The intersection of expressive, general-purpose function approximators, such as neural networks, with general-purpose model-free reinforcement learning (RL) algorithms holds the promise of automating a wide range of robotic behaviors: reinforcement learning provides the formalism for reasoning about sequential decision making, while large neural networks can process high-dimensional and noisy observations to provide a general representation for any behavior with minimal manual engineering. However, applying model-free RL algorithms with multilayer neural networks (i.e., deep RL) to real-world robotic control problems has proven to be very difficult in practice: the sample complexity of model-free methods tends to be quite high, and training tends to yield high-variance results. In this talk, I will discuss how maximum entropy principle can lead to a family of new algorithms that are better suitable for real-world robotic applications.

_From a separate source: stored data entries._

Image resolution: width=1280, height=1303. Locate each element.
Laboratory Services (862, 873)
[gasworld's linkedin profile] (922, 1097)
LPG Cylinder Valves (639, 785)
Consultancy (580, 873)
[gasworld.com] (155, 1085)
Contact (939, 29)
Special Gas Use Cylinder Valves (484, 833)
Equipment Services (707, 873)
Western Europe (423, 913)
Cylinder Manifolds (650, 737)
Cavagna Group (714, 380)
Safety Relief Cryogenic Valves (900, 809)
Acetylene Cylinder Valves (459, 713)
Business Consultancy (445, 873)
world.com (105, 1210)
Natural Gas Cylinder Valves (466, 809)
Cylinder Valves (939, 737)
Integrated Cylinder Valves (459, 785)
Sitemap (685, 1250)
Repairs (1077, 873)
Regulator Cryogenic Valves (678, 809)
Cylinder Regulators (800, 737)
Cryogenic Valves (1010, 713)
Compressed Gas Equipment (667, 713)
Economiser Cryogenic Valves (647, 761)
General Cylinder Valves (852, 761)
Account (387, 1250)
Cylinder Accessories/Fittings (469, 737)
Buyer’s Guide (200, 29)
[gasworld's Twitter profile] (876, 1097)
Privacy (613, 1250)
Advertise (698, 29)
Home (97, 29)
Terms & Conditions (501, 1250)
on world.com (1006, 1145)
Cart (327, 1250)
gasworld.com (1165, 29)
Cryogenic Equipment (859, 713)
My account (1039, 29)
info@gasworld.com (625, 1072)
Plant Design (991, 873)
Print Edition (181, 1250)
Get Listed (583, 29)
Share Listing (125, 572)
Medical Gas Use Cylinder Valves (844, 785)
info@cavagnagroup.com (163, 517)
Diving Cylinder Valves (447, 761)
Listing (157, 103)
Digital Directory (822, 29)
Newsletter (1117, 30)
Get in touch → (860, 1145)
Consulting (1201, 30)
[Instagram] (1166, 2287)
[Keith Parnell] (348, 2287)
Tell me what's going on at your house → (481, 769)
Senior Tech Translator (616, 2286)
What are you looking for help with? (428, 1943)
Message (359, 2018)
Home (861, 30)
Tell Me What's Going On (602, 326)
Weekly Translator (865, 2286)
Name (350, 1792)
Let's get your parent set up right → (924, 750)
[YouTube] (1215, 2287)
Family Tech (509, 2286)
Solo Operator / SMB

These algorithms can train stochastic policies by combining exploration and exploitation into a single objective, they are more sample efficient, and they work consistently across different initial conditions, tasks, and domains. In the last part of the talk, I will discuss what are the missing components to fully enable deep RL for robotic applications and propose future research directions to fill these gaps.

Bio

Tuomas Haarnoja works in the intersection of reinforcement learning and robotics. The primary focus of his research is on reinforcement learning problems inspired by real-world robot applications that require good sample efficiency, reliability, safe exploration, and minimal supervision. Tuomas holds a PhD degree from the University of California, Berkeley, where he was advised by Pieter Abbeel and Sergey Levine. During his doctoral studies, he also spent time as a Student Researcher at Google in the Google Brain team. Tuomas is mostly known for his work on maximum entropy reinforcement learning, which provides a theoretically grounded framework for learning stochastic policies that are both sample efficient and reliable, and its applications to robotic manipulation and locomotion.